Calcium Sulfate

CAS #: 7778-18-9; 10101-41-4 (dihydrate; 10034-76-1 (hemihydrate)

Synonyms: anhydrite (natural form); calcium sulfonate; anhydrous gypsum;Calcium salt of sulfuric acid; Calcium Sulphate; Sulfuric acid calcium salt.

Uses: Portland-cement retarder; tile and plaster; source of sulfer and sulfuric acid; polishing powders; paints (white pigments, filler, drier); paper (size filler, surface coating); dyeing and calico printing; metallurgy ( reduction of zinc minerals); drying industrial gases, solids, and many organic liquids; in granulated form as soil conditioner; quick setiing cements, molds, and surgical casts; wallboard; food additivr; desiccant.

Hazard:  Irritation to eyes, skin, upper respiratory system; conjunctivitis; rhinitis, epistaxis (nosebleed)  CALCIUM SULFATE is non-combustible. Decomposes to give toxic oxides of sulfur, but only at very high temperature (>1500°C).

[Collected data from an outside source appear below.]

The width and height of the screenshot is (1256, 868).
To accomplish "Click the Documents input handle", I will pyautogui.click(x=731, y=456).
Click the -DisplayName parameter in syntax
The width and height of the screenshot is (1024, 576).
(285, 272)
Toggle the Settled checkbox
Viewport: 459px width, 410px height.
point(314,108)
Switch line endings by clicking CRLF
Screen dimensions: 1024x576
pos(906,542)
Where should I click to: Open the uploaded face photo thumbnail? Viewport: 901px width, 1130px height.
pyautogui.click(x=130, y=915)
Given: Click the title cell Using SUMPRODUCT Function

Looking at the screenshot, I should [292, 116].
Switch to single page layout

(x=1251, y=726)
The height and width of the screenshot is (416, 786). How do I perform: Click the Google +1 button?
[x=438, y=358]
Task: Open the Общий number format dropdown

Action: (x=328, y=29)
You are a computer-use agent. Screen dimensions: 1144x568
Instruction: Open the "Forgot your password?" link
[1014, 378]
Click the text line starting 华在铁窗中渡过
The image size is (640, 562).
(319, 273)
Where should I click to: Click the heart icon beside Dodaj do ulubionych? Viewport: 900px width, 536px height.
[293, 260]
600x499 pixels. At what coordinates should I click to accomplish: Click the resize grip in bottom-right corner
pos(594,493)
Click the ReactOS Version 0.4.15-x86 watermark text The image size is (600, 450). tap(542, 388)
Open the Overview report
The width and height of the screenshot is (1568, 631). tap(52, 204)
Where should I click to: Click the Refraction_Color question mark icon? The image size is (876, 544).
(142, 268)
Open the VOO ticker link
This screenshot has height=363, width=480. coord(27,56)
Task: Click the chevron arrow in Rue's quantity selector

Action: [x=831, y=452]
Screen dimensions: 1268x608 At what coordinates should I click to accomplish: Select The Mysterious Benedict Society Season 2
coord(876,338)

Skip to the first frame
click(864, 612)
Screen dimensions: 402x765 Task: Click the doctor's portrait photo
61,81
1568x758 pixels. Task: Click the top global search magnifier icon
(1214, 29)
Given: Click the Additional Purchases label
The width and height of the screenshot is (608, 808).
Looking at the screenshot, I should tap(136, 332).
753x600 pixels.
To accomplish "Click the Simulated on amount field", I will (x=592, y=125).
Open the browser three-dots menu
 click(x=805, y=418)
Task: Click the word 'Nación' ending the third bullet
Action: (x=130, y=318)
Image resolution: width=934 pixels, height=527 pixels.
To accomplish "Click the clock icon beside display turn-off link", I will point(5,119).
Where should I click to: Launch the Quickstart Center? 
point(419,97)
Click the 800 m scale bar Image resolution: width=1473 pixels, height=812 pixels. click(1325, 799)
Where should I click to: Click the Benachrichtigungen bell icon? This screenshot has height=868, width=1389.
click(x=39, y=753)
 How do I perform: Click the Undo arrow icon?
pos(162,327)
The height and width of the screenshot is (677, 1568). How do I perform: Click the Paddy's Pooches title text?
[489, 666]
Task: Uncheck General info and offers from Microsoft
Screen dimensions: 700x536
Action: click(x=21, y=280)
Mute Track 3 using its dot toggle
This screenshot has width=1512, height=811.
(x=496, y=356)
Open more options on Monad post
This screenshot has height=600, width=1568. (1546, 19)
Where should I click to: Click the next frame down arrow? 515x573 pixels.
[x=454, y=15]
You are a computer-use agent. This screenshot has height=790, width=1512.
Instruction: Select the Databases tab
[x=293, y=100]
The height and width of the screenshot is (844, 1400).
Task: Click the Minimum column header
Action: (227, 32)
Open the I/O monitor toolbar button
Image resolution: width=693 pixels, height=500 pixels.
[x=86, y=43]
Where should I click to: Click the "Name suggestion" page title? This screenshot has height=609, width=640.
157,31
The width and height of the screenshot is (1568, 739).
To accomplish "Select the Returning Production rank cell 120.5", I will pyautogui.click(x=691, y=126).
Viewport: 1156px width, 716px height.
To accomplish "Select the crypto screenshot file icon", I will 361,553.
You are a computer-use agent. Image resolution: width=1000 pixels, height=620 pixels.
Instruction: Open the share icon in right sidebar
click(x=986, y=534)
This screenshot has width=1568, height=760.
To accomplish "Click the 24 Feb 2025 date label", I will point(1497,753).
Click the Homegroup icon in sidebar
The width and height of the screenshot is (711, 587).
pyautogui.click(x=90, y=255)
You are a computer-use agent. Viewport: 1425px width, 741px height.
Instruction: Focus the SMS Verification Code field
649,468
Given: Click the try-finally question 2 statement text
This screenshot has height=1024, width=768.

Generally of low reactivity but may act as an oxidizing agent: incompatible with diazomethane, aluminum, and phosphorus.  Certain forms of calcium sulfate react with water; others do not.  INSOLUBLE ANHYDRITE or dead-burned gypsum is made by the dehydration of calcium sulfate dihydrate (gypsum) at high (> 600°C) temperature.  At room temperature, insoluble anhydrite dissolves very slowly to the extent of 0.24 g per 100 g of water and does not absorb moisture from the air.  SOLUBLE ANHYDRITE, which is obtained by heating calcium sulfate dihydrate at a temperature below 300°C, has a high affinity for water and is used as a desiccant.  Soluble anhydrite absorbs water to form calcium sulfate hemihydrate (Plaster of  Paris).